### WHAT YOU ARE ASKED TO DO
In the excerpt below about Jaime and Maya, why does Maya tell herself that the break with Jaime will be for the best? Answer in one to three sentences.

### EXCERPT PROVIDED
= = = = = = =
Jaime tried to ignore those moments, but she couldn’t ignore Celia’s social media post with a photo from a get-together she hosted. Jaime wasn’t invited. It wasn’t intentional, Maya insists. They thought she had other plans.
Jaime, who narrates half the story, isn’t sure what to believe, but she wants the weirdness to end. On that last day of school, she decides to confront Maya.
“I don’t want to feel ignored at the pool or teased for looking like a baby in my bikini,” Jaime says.
Maya, whose side of the story is presented in comic panels, is also preparing for a talk. She knows exactly what’s going on. Jaime doesn’t seem to be growing up as fast as the rest of the group, and cool girl Celia wants them to unfriend her — in real life. She tells Maya to inform Jaime.
The break will be for the best, Maya tells herself. Jaime has little in common with them, and she’ll make other friends. Being close to Celia is worth the guilt she feels for dumping Jaime. Or is it?
What could be a simple story of bullies and their victim isn’t so simple. Jaime doesn’t like the treatment she’s receiving, but she admits that her own behavior isn’t always kind. The four friends have a reputation of being “gossip girls.”
= = = = = = =
### EXTRACTED DATA
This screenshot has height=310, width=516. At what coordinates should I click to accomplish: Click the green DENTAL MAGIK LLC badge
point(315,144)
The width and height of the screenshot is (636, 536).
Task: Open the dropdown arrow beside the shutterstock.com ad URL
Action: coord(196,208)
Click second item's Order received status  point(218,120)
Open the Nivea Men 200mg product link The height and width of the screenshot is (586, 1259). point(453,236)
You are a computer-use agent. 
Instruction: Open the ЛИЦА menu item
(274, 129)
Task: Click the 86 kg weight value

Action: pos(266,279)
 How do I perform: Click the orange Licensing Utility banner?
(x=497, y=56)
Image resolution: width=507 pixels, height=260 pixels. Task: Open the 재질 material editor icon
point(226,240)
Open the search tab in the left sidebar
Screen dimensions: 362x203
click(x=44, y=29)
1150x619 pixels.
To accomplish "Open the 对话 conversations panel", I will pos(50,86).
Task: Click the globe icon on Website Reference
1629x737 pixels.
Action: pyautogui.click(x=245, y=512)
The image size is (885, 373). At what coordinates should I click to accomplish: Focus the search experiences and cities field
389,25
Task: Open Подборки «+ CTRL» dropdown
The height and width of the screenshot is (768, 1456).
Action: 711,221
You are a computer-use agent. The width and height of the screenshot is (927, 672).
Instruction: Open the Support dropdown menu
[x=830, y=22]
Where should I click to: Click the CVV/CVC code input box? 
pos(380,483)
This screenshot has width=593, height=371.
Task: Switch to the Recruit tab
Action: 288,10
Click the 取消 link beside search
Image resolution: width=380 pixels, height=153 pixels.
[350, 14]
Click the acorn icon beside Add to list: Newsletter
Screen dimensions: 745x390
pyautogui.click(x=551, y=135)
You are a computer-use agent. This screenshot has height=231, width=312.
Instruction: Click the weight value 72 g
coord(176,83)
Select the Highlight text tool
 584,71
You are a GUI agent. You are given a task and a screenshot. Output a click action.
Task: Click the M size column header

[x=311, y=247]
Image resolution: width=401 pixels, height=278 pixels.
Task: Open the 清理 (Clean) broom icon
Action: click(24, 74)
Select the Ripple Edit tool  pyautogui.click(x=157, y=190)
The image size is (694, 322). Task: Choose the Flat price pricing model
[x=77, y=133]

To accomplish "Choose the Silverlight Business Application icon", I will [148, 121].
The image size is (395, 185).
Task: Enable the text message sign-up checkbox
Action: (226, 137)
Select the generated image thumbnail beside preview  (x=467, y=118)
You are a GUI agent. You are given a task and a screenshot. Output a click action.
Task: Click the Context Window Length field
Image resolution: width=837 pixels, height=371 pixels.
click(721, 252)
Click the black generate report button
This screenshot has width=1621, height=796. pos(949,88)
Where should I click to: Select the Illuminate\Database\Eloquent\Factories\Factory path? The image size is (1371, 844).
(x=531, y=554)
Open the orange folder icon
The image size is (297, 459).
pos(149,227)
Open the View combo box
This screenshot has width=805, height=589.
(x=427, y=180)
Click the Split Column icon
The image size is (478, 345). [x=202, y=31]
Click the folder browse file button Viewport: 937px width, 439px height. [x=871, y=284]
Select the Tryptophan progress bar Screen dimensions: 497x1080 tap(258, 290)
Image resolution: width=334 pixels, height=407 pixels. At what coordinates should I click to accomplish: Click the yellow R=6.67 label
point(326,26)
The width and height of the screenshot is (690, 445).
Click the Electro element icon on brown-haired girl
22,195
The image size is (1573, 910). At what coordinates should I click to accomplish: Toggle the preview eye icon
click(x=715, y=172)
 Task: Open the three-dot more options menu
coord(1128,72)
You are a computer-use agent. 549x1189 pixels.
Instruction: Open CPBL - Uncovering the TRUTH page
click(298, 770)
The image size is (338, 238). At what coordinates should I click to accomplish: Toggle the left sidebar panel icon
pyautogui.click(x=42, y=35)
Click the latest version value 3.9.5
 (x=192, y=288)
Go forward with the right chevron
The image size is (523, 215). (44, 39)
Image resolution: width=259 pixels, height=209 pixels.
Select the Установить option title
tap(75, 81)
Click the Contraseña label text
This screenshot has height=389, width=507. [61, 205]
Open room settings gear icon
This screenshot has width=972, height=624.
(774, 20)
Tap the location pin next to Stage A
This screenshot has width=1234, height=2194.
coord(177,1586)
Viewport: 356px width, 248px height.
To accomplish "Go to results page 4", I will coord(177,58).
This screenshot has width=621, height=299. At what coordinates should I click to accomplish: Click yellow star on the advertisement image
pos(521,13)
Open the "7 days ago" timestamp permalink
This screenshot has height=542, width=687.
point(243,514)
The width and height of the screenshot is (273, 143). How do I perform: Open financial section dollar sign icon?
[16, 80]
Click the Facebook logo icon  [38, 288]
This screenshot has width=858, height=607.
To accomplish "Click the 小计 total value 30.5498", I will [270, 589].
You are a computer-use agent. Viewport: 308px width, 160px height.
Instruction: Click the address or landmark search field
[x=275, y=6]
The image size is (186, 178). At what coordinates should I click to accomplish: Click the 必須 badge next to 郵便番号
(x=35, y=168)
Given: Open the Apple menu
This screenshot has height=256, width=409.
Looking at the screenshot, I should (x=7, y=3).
= = = = = = =
### EXPECTED ANSWER
Maya tells herself that Jaime has little in common with the group and that she'll make other friends. She also decides that being close to Celia is worth the guilt she feels for dumping Jaime.